| Literature DB >> 26966363 |
Stefano de Biase1, Mariarosaria Valente2, Gian Luigi Gigli2.
Abstract
Restless legs syndrome (RLS) is a common neurological disorder characterized by an irresistible urge to move the legs accompanied by uncomfortable sensations that occur at night or at time of rest. Pharmacological therapy should be limited to patients who suffer from clinically relevant symptoms. Chronic RLS is usually treated with either a dopamine agonist (pramipexole, ropinirole, rotigotine) or an α2δ calcium-channel ligand (gabapentin, gabapentin enacarbil, pregabalin). Augmentation is the main complication of long-term dopaminergic treatment, and frequently requires a reduction of current dopaminergic dose or a switch to non-dopaminergic medications. Opioids as monotherapy or add-on treatment should be considered when alternative satisfactory regimens are unavailable and the severity of symptoms warrants it. In a recent Phase III trial, oxycodone-naloxone prolonged release (PR) demonstrated a significant and sustained effect on patients with severe RLS inadequately controlled by previous treatments. The adverse-event profile was consistent with the safety profile of opioids. The most frequent adverse events were fatigue, constipation, nausea, headache, hyperhidrosis, somnolence, dry mouth, and pruritus. Adverse events were usually mild or moderate in intensity. No cases of augmentation were reported. Oxycodone-naloxone PR is approved for the second-line symptomatic treatment of adults with severe to very severe idiopathic RLS after failure of dopaminergic treatment. Further studies are needed to evaluate if oxycodone-naloxone PR is equally efficacious as a first-line treatment. Moreover, long-term comparative studies between opioids, dopaminergic drugs and α2δ ligands are needed.Entities:
Keywords: augmentation; dopamine; oxycodone–naloxone; restless legs syndrome
Year: 2016 PMID: 26966363 PMCID: PMC4770072 DOI: 10.2147/NDT.S81186
Source DB: PubMed Journal: Neuropsychiatr Dis Treat ISSN: 1176-6328 Impact factor: 2.570
Main properties and pharmacokinetic parameters of oxycodone–naloxone PR
| Mechanism of action | Oxycodone is a μ-, κ-, and δ-receptor opioid agonist. Naloxone is a competitive opioid antagonist that acts locally on the gut, counteracting the opioid-induced constipation |
| Starting dose (for RLS) | 5 mg/2.5 mg oxycodone/naloxone BID |
| Therapeutic dose (for RLS) | Up to 60 mg/30 mg oxycodone/naloxone daily |
| Dosing schedule | BID |
| Absorption | Oral administration, biexponential absorption with a rapid component ( |
| Distribution | Apparent volume of distribution 2–3 L/kg; 45% bound to plasma proteins |
| Metabolism | Oxycodone is mostly metabolized in the liver to inactive noroxycodone via CYP3A4 and to a lesser extent to active oxymorphone through CYP2D6; both noroxycodone and oxymorphone are subsequently converted to noroxymorphone via CYP2D6 and CYP3A4, respectively |
| Interactions | CYP3A4 inhibitors may cause decreased clearance of oxycodone and an increase in its plasma concentrations. CYP3A4 inducers may cause increased clearance of the drug, which could lead to a decrease in oxycodone plasma concentrations, lack of effect, or possibly the development of an abstinence syndrome. Other drugs acting on the CNS, such as benzodiazepines, neuroleptics, and antidepressants, may intensify oxycodone adverse effects, especially sedation, and respiratory depression in patients that are more sensitive to opioids |
| Elimination | Mainly excreted in urine, with limited amounts of oxycodone excreted as unchanged drug; |
Abbreviations: PR, prolonged release; RLS, restless legs syndrome; BID, bis in die (twice a day); t½, half-life; CNS, central nervous system.
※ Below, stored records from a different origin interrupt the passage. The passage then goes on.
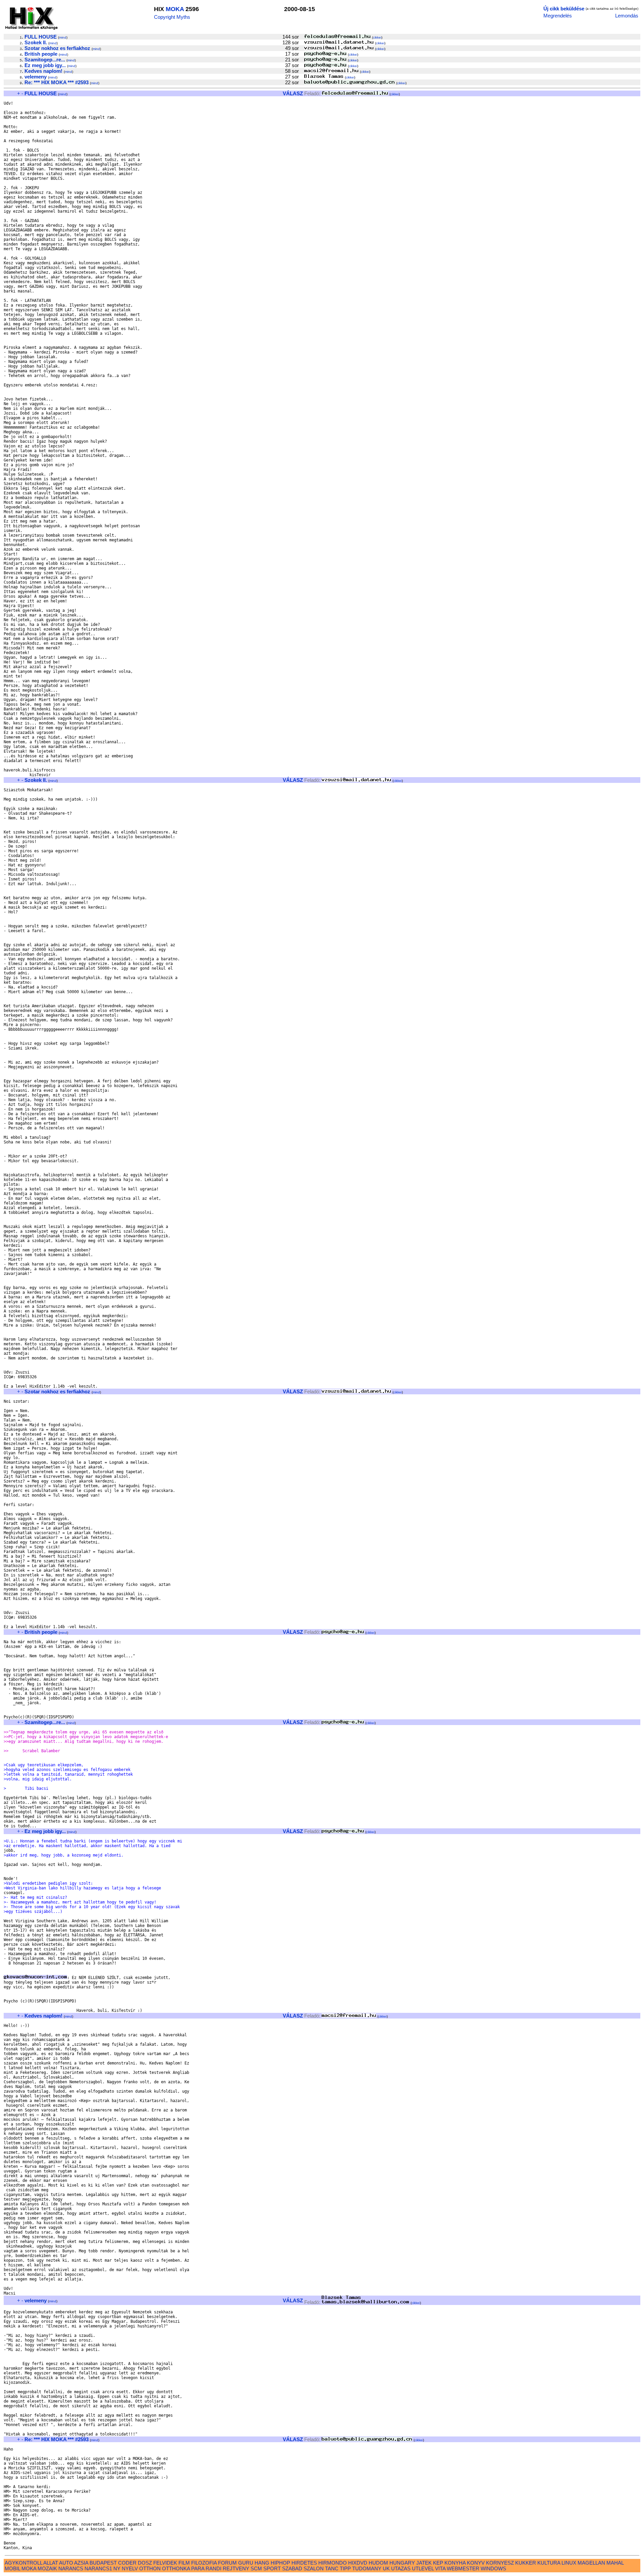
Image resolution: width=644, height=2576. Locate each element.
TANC (331, 2568)
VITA (440, 2568)
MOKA (175, 9)
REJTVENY (236, 2568)
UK (386, 2568)
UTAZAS (401, 2568)
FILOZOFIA (204, 2563)
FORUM (227, 2563)
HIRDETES (304, 2563)
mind (62, 37)
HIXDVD (357, 2563)
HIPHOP (280, 2563)
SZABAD (292, 2568)
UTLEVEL (423, 2568)
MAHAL (615, 2563)
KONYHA (455, 2563)
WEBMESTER (463, 2568)
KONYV (476, 2563)
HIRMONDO (332, 2563)
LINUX (568, 2563)
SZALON (314, 2568)
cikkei (377, 37)
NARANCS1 (98, 2568)
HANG (262, 2563)
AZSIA (81, 2563)
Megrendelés (557, 15)
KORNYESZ (500, 2563)
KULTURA (548, 2563)
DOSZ (145, 2563)
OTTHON (150, 2568)
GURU (245, 2563)
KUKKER (525, 2563)
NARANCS (70, 2568)
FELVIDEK (165, 2563)
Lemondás (626, 15)
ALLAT (50, 2563)
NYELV (130, 2568)
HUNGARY (402, 2563)
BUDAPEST (103, 2563)
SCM (256, 2568)
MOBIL (12, 2568)
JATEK (424, 2563)
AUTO (66, 2563)
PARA (197, 2568)
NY (116, 2568)
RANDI (213, 2568)
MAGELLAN (591, 2563)
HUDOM (378, 2563)
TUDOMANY (366, 2568)
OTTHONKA (176, 2568)
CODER (127, 2563)
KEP (438, 2563)
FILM (184, 2563)
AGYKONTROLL (23, 2563)
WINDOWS (493, 2568)
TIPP (345, 2568)
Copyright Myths (172, 17)
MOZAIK (47, 2568)
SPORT (272, 2568)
Oxycodone–naloxone PR in special populations
| Renal impairment | Should be used with caution in patients with impaired renal function |
| Hepatic impairment | Should be used with caution in patients with mild hepatic dysfunction; contraindicated in patients with moderate and severe hepatic impairment |
| Pregnancy, labor, and delivery | Contraindicated during pregnancy, labor, and delivery, due to impaired uterine contractility and the risk of neonatal respiratory depression |
| Nursing women | Safety in infants and newborns has not been studied; therefore, it is contraindicated in nursing mothers |
| Pediatric population | Safety and effectiveness in pediatric patients not established |
| Geriatric population | Dosage should be adjusted to the lowest dose, which will achieve satisfactory symptom relief with acceptable side effects |
Abbreviation: PR, prolonged release.